Константин Кудиевский - Песня синих морей (Роман-легенда)
Уходили из Херсона самым малым ходом, наощупь. Видимости не было: сразу же за бортами вырастала белесая стена тумана. Вода под ним казалась черной. Короткий бугшприт «Черноморки» осторожно раздвигал дымную мглу, временами исчезая в ней, точно отделяясь от шхуны и тая. Берега реки угадывались лишь по шуму портовой сутолоки. Он постепенно становился отдаленнее, глуше, перемещаясь за корму. Шхуна робко разворачивалась вправо. Сирена «Черноморки» врезалась в туман, как лезвие. И начала выть — протяжно и отпугивающе.
Колька нес вахту на баке. Оглушенный сиреной, он до рези в глазах всматривался вперед, в плывучий сумрак. Но ничего различить не мог. Одному богу было ведомо, по каким приметам шкипер вел «Черноморку». Шкипер сам стоял у штурвала — напряженный, сосредоточенный. Он облегченно вздохнул, когда почти у самого борта возник поворотный буй: Днепр с его оживленным движением остался позади. Из протоки, навстречу шхуне, тянуло ветром.
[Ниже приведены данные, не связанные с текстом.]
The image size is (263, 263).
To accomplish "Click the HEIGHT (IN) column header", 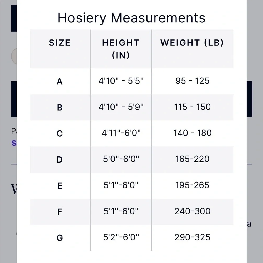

Сменившись, Колька опустился в кубрик, не раздеваясь прилег. Утомленные матросы спали. Их не тревожила даже сирена, которая по-прежнему ревела наверху. Переборка и подволок перед Колькиными глазами мелко подрагивали в такт мотору. Совсем рядом, за обшивкой, шумела и плескала вода. Один раз даже прошуршали камыши: видимо, в тумане шхуна подошла слишком близко к берегу. Хорошо, что глубины в протоке — весьма приличные.
Вот они — моряцкие будни. Не только солнечные просторы и светлые гавани по курсу. Случаются и такие вот рейсы: унылые и слякотные. С холодом и мраком, сквозь который пробирается шхуна, с нытьем сирены, с раздраженным покрикиванием шкипера — ему ведь тоже сейчас не легко! Наконец, с беспредельной затерянностью среди воды и тумана, затерянностью, в которой все передумаешь и обо всем переспросишь… Такие рейсы не так уж редки в моряцкой жизни. И осенью, когда ветер срывает гребни волн и швыряет их в мокрые паруса, а на отмелях закипают клокочущие буруны. И весною, в дождях, разъедающих слежавшиеся снега, — через эти дожди не в силах пробиться маяки… И особенно зимой — в стужу, когда звезды покрыты инеем. Тогда снасти и надстройки обрастают наледью, корабль кажется высеченным из хрусталя: он тяжел и неостойчив. Сутками матросы непрерывно скалывают звонкий лед, сбегая в кубрик лишь отогреться — не столько теплом, сколько духотой… Нет, он, Колька, не жалуется: просто немного взгрустнулось. Во всем виновата сирена. Ведь и там, ка берегу, не существует дел, чтобы всякий день — праздник.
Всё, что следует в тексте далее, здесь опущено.